The Snapshot vote for Expanding the Simple DVT Module successfully passed through governance, and an on-chain Aragon vote to raise the share limit of the module to 4% is expected in the next two weeks. This proposal has also greenlit the creation of Super Simple DVT clusters, that would allow for quicker scaling of both Obol- and SSV-based DVT clusters via the Simple DVT Module over the next two months.

Proposal

Given the additional capacity soon to be available within the Simple DVT Module, the upcoming launch of Obol’s contributions program, and recent revamp of SSV’s incentive program, an opportunity has been presented that can 1. Quicken the adoption pace of DVT via the Simple DVT module, leading to a more secure, resilient, and decentralized Node Operator set and 2. Drive net-new deposits to the protocol.

One way to manage the process is to use some intermediary “vault” solution to serve as a focal point for both user deposits and DVT provider incentives.

The vault strategy would offer capital allocators (stakers) the ability to deposit ETH or WETH into what would be called the Decentralized Validator Vault. This (W)ETH would be staked via Lido, with stakers earning the normal staking rewards from the protocol. 90% of the incentives generated via the Lido protocol Obol & SSV Network validators could be allocated to depositors of the vault, with the remaining 10% allocated to the Node Operators in their corresponding SSV & Obol Simple DVT clusters.

Why Do This?

The combination of the expansion of the Simple DVT Module, the launch of Obol’s contribution program, and re-work of SSV’s incentive program presents an opportunity for the DAO to increase the resilience of the Lido Node Operator set via DVT, drive a material amount of net-new deposits into the protocol, and offer capital allocators access to incentives that they otherwise would not receive (as SSV & Obol incentives are based on running validators).

With the Simple DVT Module expanded to 4%, there will be capacity for 11,868 validators evenly split between Obol and SSV over the coming months. Excluding the 60 active validators running through Simple DVT currently, this suggests capacity for an incremental 377,856 ETH of deposits into the protocol to fill the capacity of the Simple DVT Module.

Vault Mechanics

Structure

The vault could be introduced and curated by a DeFi protocol, integrating functionality to drive deposits to the Lido protocol and the ability to show monthly snapshots of the allocated points to individual stakers utilizing the vault.

The capacity of the vault would be controlled via the administrator of the vault (depending on the vault design), reflecting the current depositable capacity of the Simple DVT Module, with an up to 10% additional buffer. These parameter changes would reflect when key limits of clusters within the Simple DVT Module are raised, as explained in the Simple DVT Proposal and Expansion Proposal.

Incentives Eligibility

Similar to the current rewards share program, and in order to dissuade possibly deleterious effects to the protocol due to farming incentives, it is suggested that analysis be conducted on vault depositors. In order to be eligible to receive full vault incentives for the capital provided, depositors must:

  1. Hold a position for a minimum of 3 days in the vault through the conclusion of the Snapshot period.

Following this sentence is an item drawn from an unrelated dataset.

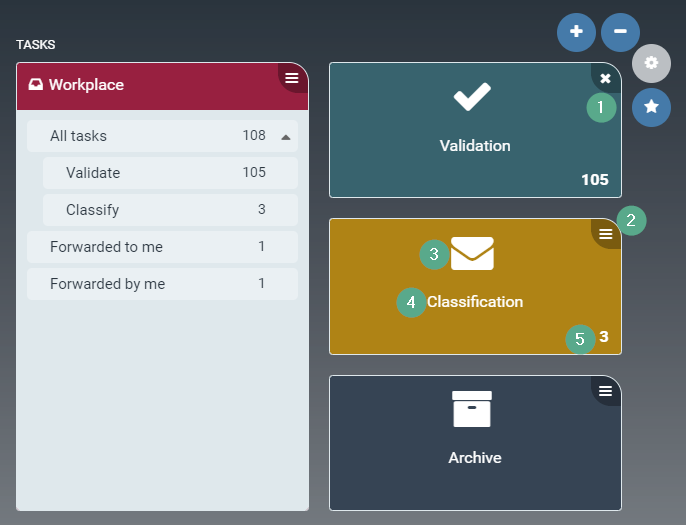This screenshot has height=525, width=686.
Task: Open the Classification tile hamburger menu
Action: point(605,234)
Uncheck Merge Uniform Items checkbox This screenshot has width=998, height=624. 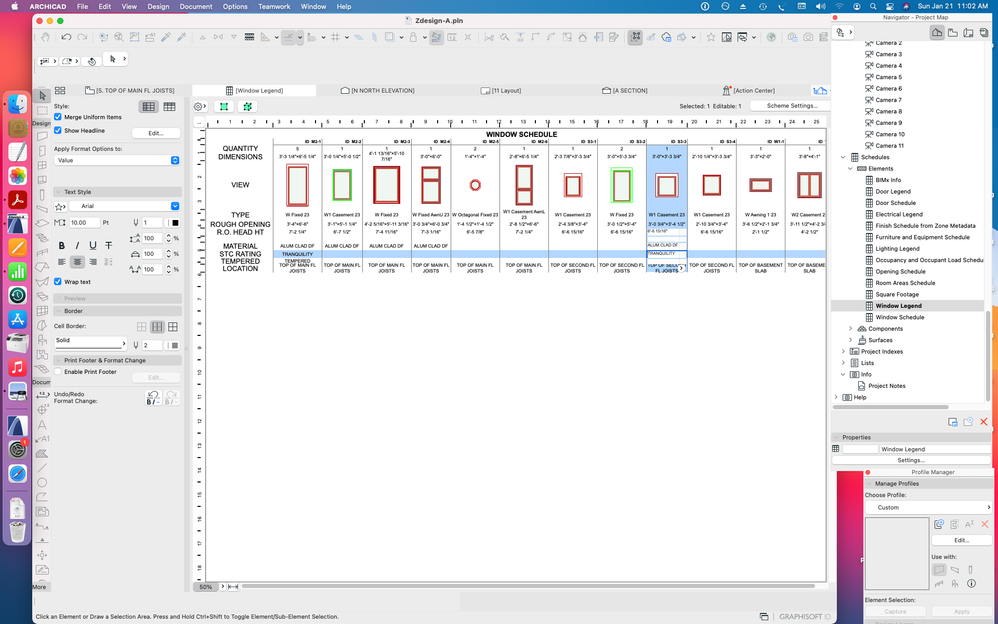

  2. Not unstake existing stETH or wstETH that is then re-staked via the vault from the moment of vault launch. The incentives are calculated on the base of ETH deposited to and persisting within the vault during the relevant snapshot period minus any stETH withdrawn after the launch of the vault.

  3. Not sell existing stETH on DEXs/CEXs: this condition does not expel a depositor from all incentives, but reduce corresponding amount of capital provided by the volume of sold ETH. Similar to the above, the incentives would be calculated on the base of non-swapped ETH deposited to and persisting within the vault during the relevant snapshot period.

Summary

With the expansion of the Simple DVT module imminent, it is an opportune time to consider utilizing both Obol and SSV’s mainnet contributions and incentivization programs to quicken the pace of DVT based validators being added to the protocol.

This strategy would allow for a faster flow of Simple DVT validators being activated, for capital allocators to access DVT provider incentives, and most importantly, hasten the pace that DVT is rolled out across the expanded Simple DVT Module.

Parties interested in providing the infrastructure required for such a DVT vault are asked to respond to this post, noting that there is an expedited timeline due to the estimated launch of DVT provider incentive programs.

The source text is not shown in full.